# LED light bar



## My bowtie (Jan 15, 2008)

I was talking to a friend about light bars, and he will not use LED light bars because they dont throw off enough heat to melt the snow/ice making them hard to see and less efective then halogens. Is he nuts???


----------



## plowman4life (Jan 16, 2008)

ive never heard anyone use that as a reason to shy away from LEDs


----------



## Clapper&Company (Jan 4, 2005)

Hes nutty !!!!!!!!


----------



## LawnProLandscapes (Nov 15, 2007)

use a snow brush to clean it off before you start and youll be fine. he is a little crazy if thats his only hold back


----------



## Pirsch (Jun 1, 2007)

The Bar is COLD... The LED's Don't put out enough heat to do anything but light themselves. Once he just brushes the snow off he'll be ok. If there's ice on then lense... should just make it abit more brilliant.


----------



## F250 Boss v (Feb 1, 2008)

Any warning light lens will become obscured if the weather conditions are right and its been exposed to them for a period of time. Drivers need to be aware of this and clean 'em off, every once in awhile. -Depending on the 'lights heat' to melt ice/snow from the lenses is kind of silly... IMO!


----------



## My bowtie (Jan 15, 2008)

He's a older fellow, and i think he's old school.....Kiinda like if it aint broke...dont fix it..

Im looking for a mini light bar and have searched the sho-me minis..Can get one for around $230.00 They look like nice units..............ussmileyflag


----------



## Clapper&Company (Jan 4, 2005)

Whelen is that way to go 


Then again thats all I use, to me cost dosent matter when it comes to this type of stufff


----------



## Fiafighterdude (Jan 2, 2008)

Wow................


----------



## RBRONKEMA GHTFD (Dec 17, 2006)

F250 Boss v;570623 said:


> Any warning light lens will become obscured if the weather conditions are right and its been exposed to them for a period of time. Drivers need to be aware of this and clean 'em off, every once in awhile. -Depending on the 'lights heat' to melt ice/snow from the lenses is kind of silly... IMO!


Same thing applies to the back of one of our fire trucks. It has leds on the back and in the winter we'll have to wipe off those lights so people will see them.


----------



## M&A Property Maintenance (Sep 29, 2006)

My bowtie;570912 said:


> He's a older fellow, and i think he's old school.....Kiinda like if it aint broke...dont fix it..
> 
> Im looking for a mini light bar and have searched the sho-me minis..Can get one for around $230.00 They look like nice units..............ussmileyflag


I saw a used on on ebay, i think the current bid was $100

http://motors.shop.ebay.com/items/mini-light-bar-led_W0QQ_nkwZminiQ20lightQ20barQ20led

the one on the bottom is the used one


----------



## My bowtie (Jan 15, 2008)

MFIGGS422;571508 said:


> I saw a used on on ebay, i think the current bid was $100
> 
> http://motors.shop.ebay.com/items/mini-light-bar-led_W0QQ_nkwZminiQ20lightQ20barQ20led
> 
> the one on the bottom is the used one


Thanks for the link....I have to keep track of the progress............ussmileyflag


----------



## Ford-101 (Nov 9, 2007)

INFORMATION PROVIDED -
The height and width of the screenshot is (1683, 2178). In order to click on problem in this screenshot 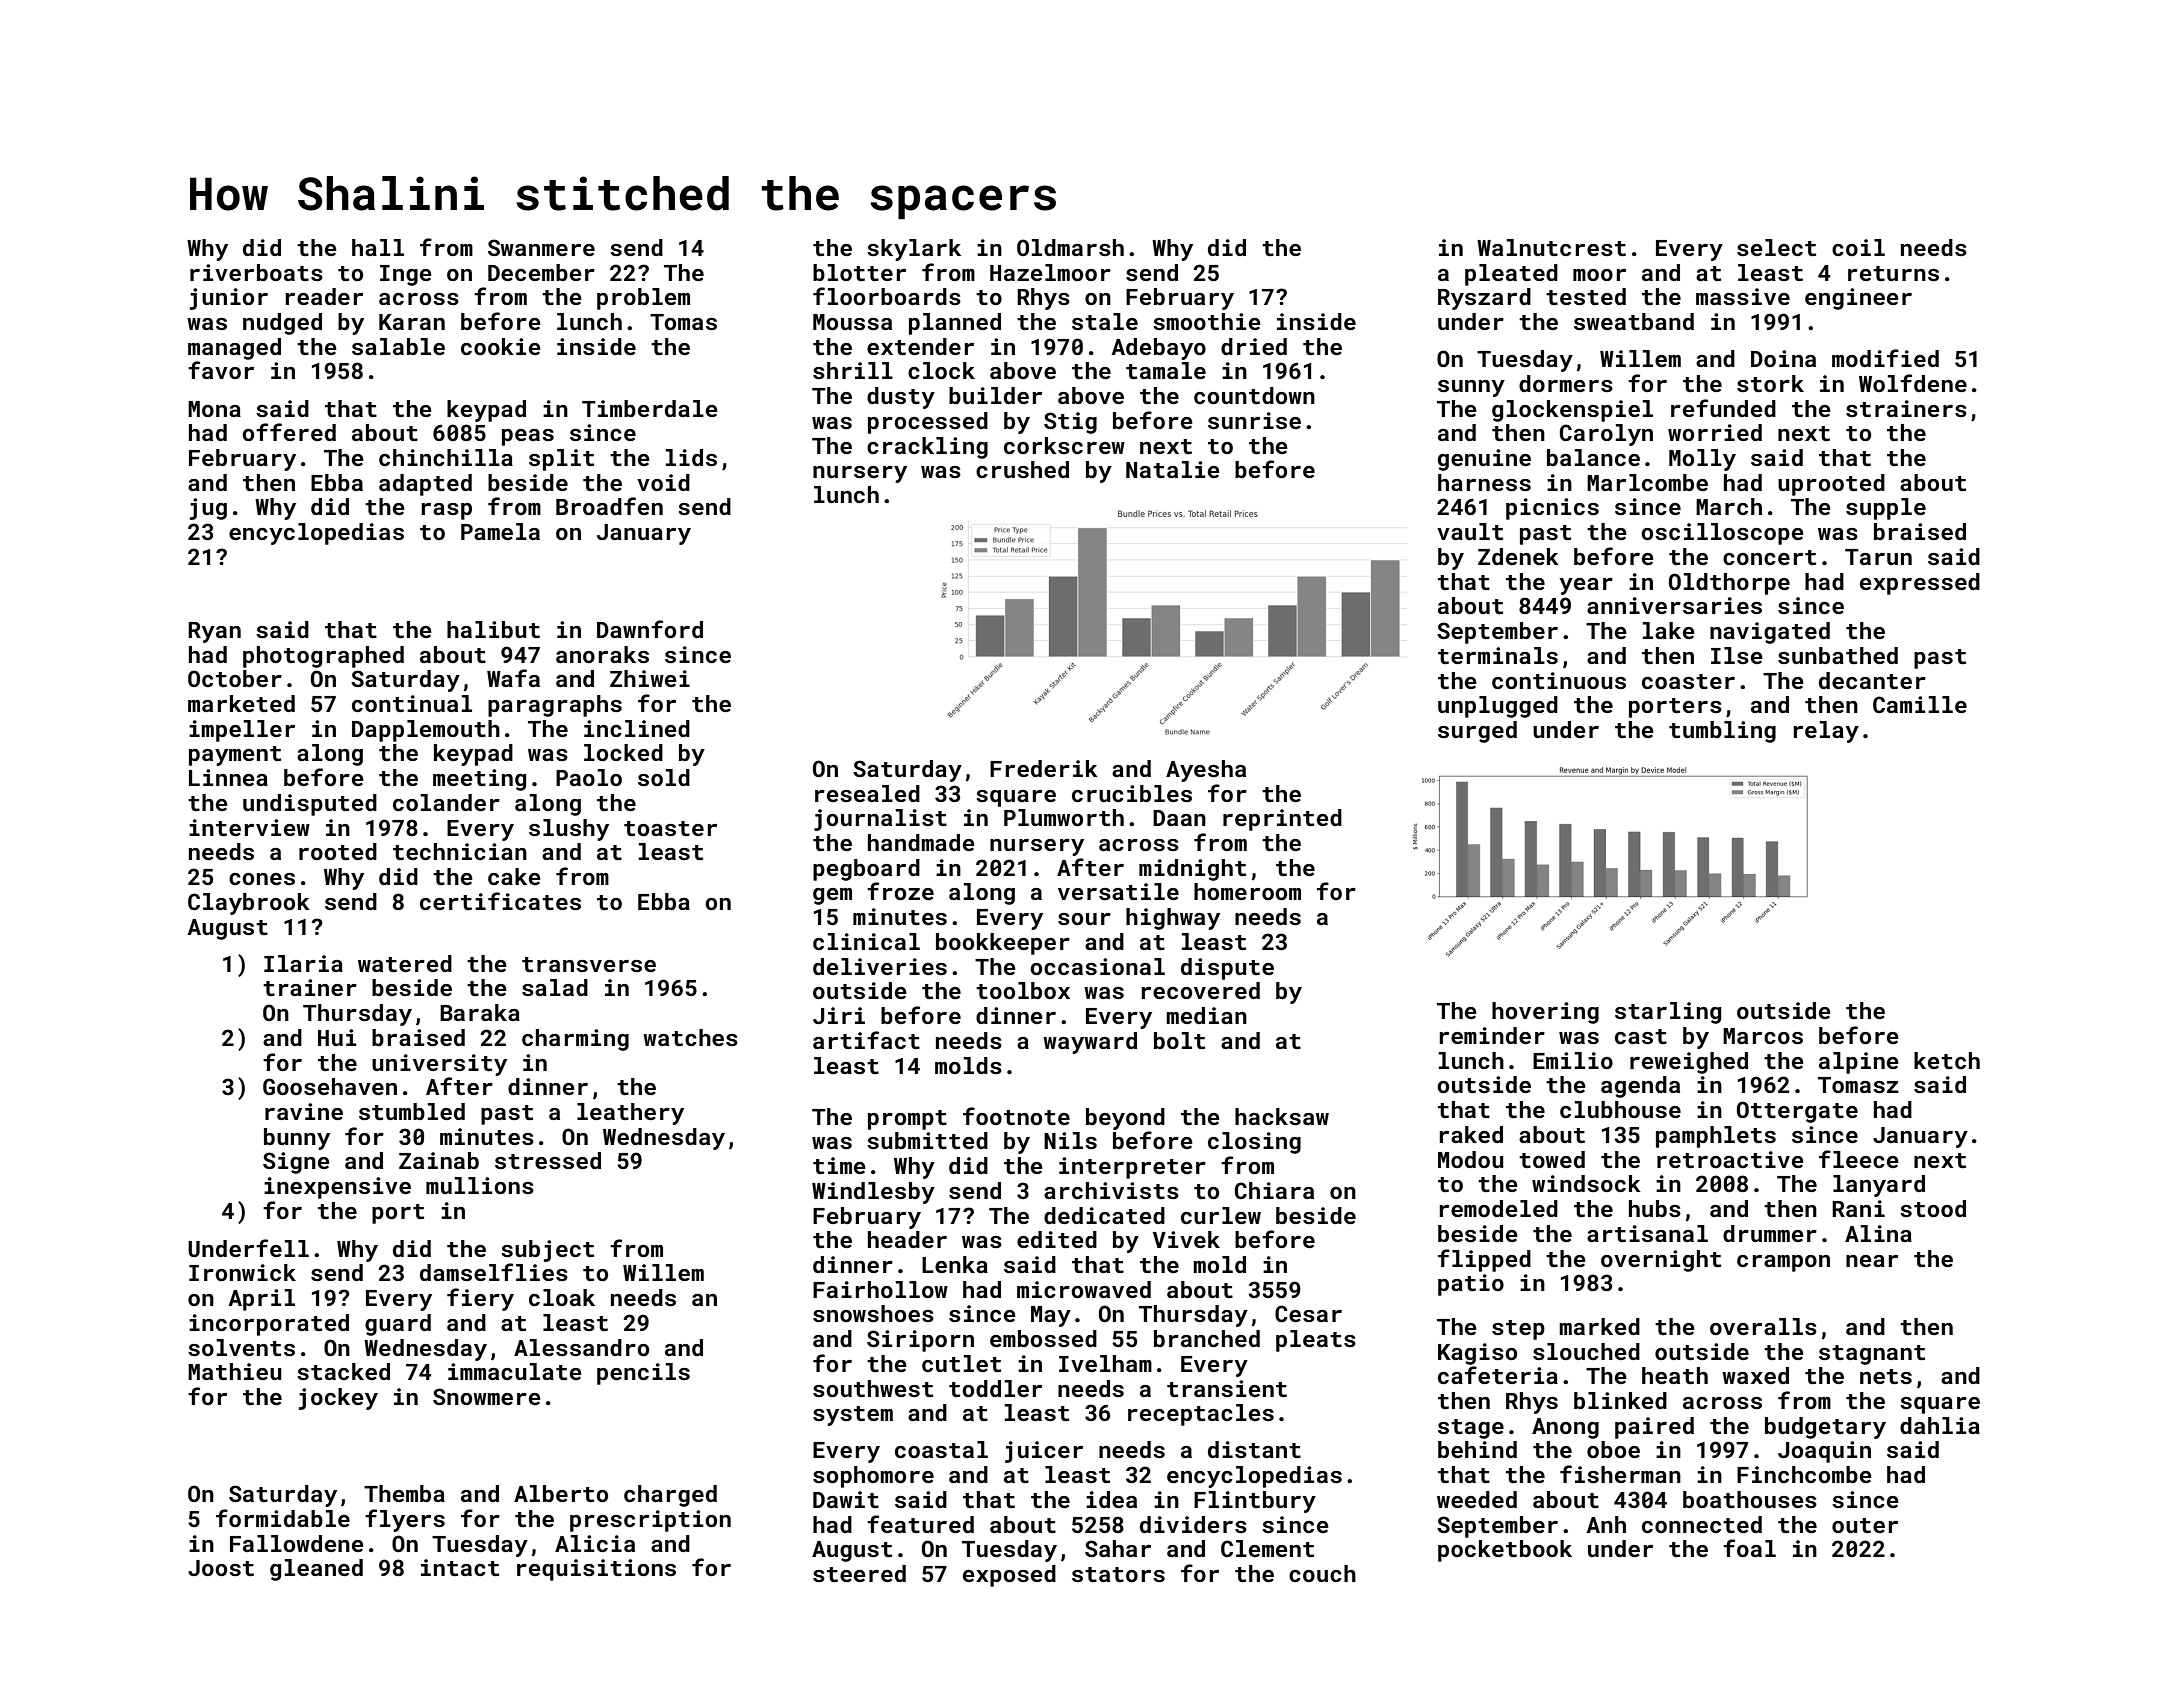, I will do `click(643, 299)`.
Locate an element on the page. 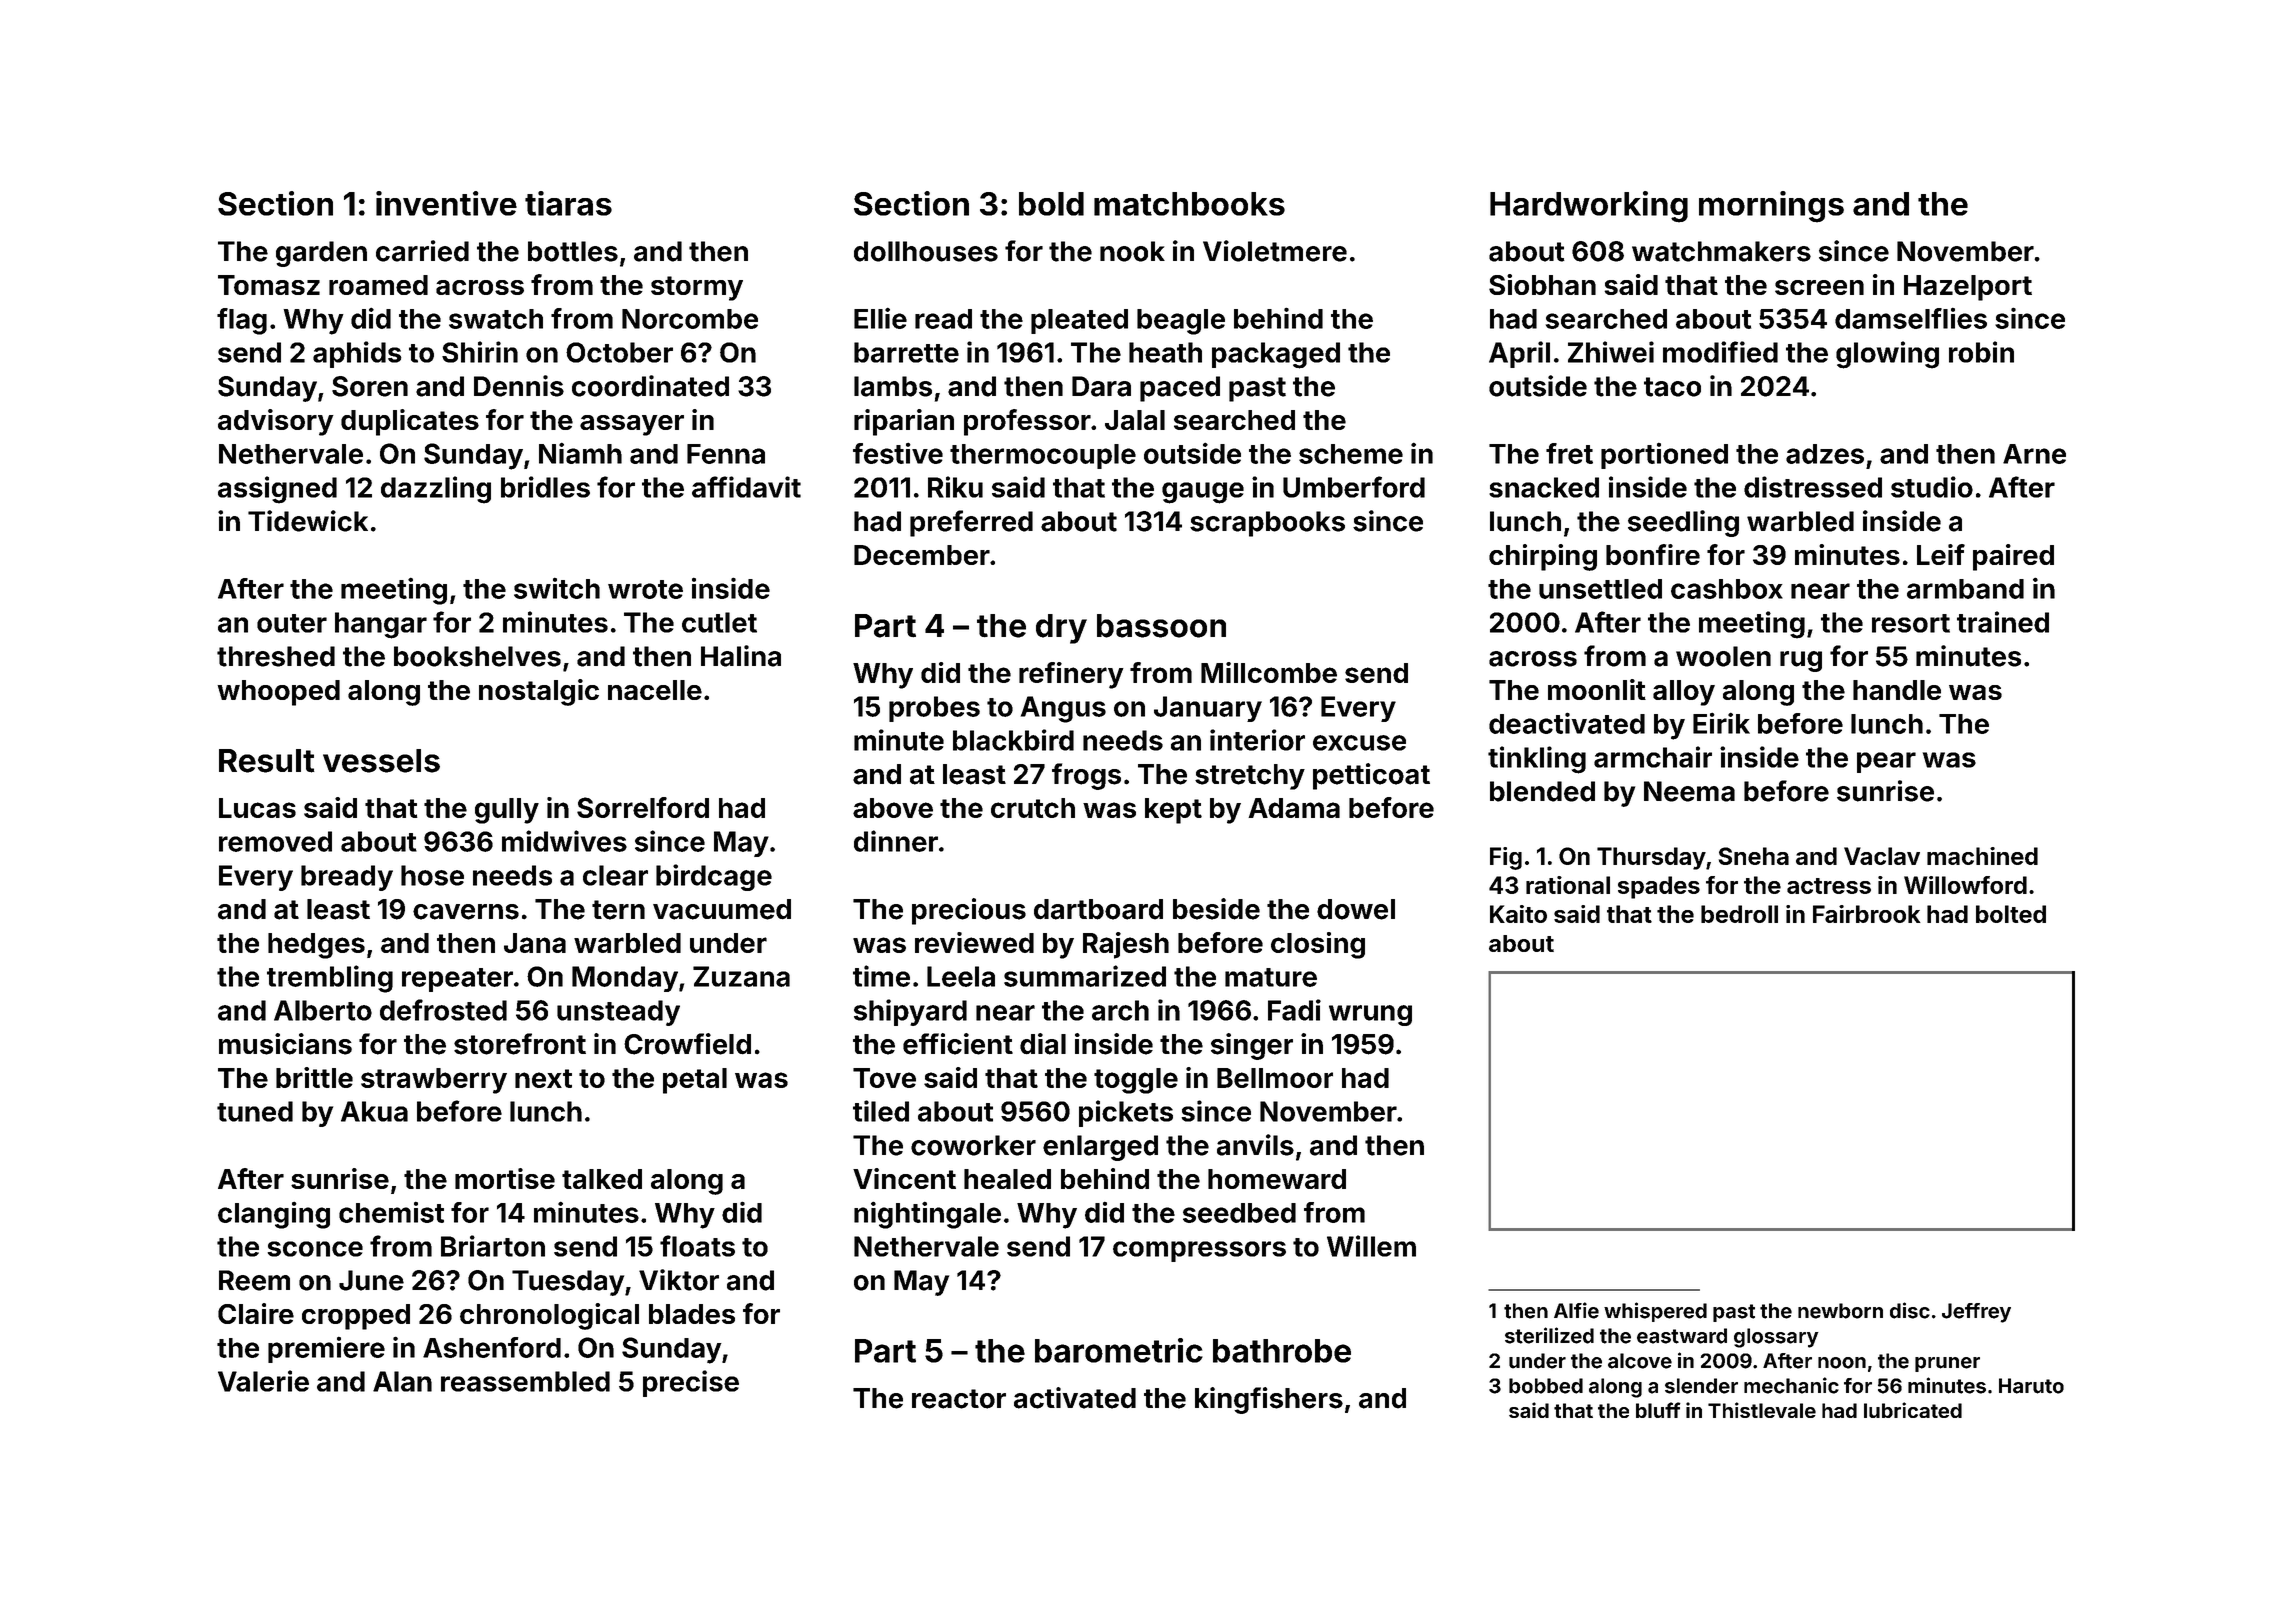  Haruto is located at coordinates (2031, 1386).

PROBLEMS TO WORK ON -
1. In the LED light bar thread, about how much did My bowtie say a Sho-Me mini light bar costs?
2. Carry the LED light bar thread forward from its final line.
The data above is separate from the LED light bar thread.

ANSWER SET -
1. Around $230.00.

2.
I use LEDS on my truck, and that is all I will use on my pickup,,,,,BUT,,,, On my town truck I would run a rotator rather then LED because there is not enough heat to melt it off. The time it would take to keep it clean would waste time. Reason being the snow,ice and slush from the plow and wing would keep the light covered. As far as in the rear ( in the box ) I run LEDS


----------



## ultimate plow (Jul 2, 2002)

Ford-101;571714 said:


> I use LEDS on my truck, and that is all I will use on my pickup,,,,,BUT,,,, On my town truck I would run a rotator rather then LED because there is not enough heat to melt it off. The time it would take to keep it clean would waste time. Reason being the snow,ice and slush from the plow and wing would keep the light covered. As far as in the rear ( in the box ) I run LEDS


As for snow and ice accumulating on the lights from the plow and wing, It will happen even on a edge bar that has 8 inch riser mounts. LEDs are ideal for plowing. and Zero maintance.


----------



## MSS Mow (Mar 19, 2006)

I've got an LED mini bar that will ice up in the right conditions. Obviously snow is not a problem, just wipe it off, but when the ice builds up, it's nearly impossible to get that off. It also renders the light basically useless from that particular angle. So, your "Old school" friend is not crazy. He has a point to consider.


----------



## NoFearDeere (Nov 7, 2005)

My bowtie;570912 said:


> He's a older fellow, and i think he's old school.....Kiinda like if it aint broke...dont fix it..
> 
> Im looking for a mini light bar and have searched the sho-me minis..Can get one for around $230.00 They look like nice units..............ussmileyflag


Dont waste your time with Sho-Me...not good imo. For $299 you can get a Whelen Super LED Responder from www.strobesnmore.com These are the brightest LED's I have ever seen and it is all i'm putting on my trucks. I just ordered 2 more last night!


----------



## M&A Property Maintenance (Sep 29, 2006)

NoFearDeere;571840 said:


> Dont waste your time with Sho-Me...not good imo. For $299 you can get a Whelen Super LED Responder from www.strobesnmore.com These are the brightest LED's I have ever seen and it is all i'm putting on my trucks. I just ordered 2 more last night!


I am a big fan of show-me. It has never let me down, and I think they are very bright.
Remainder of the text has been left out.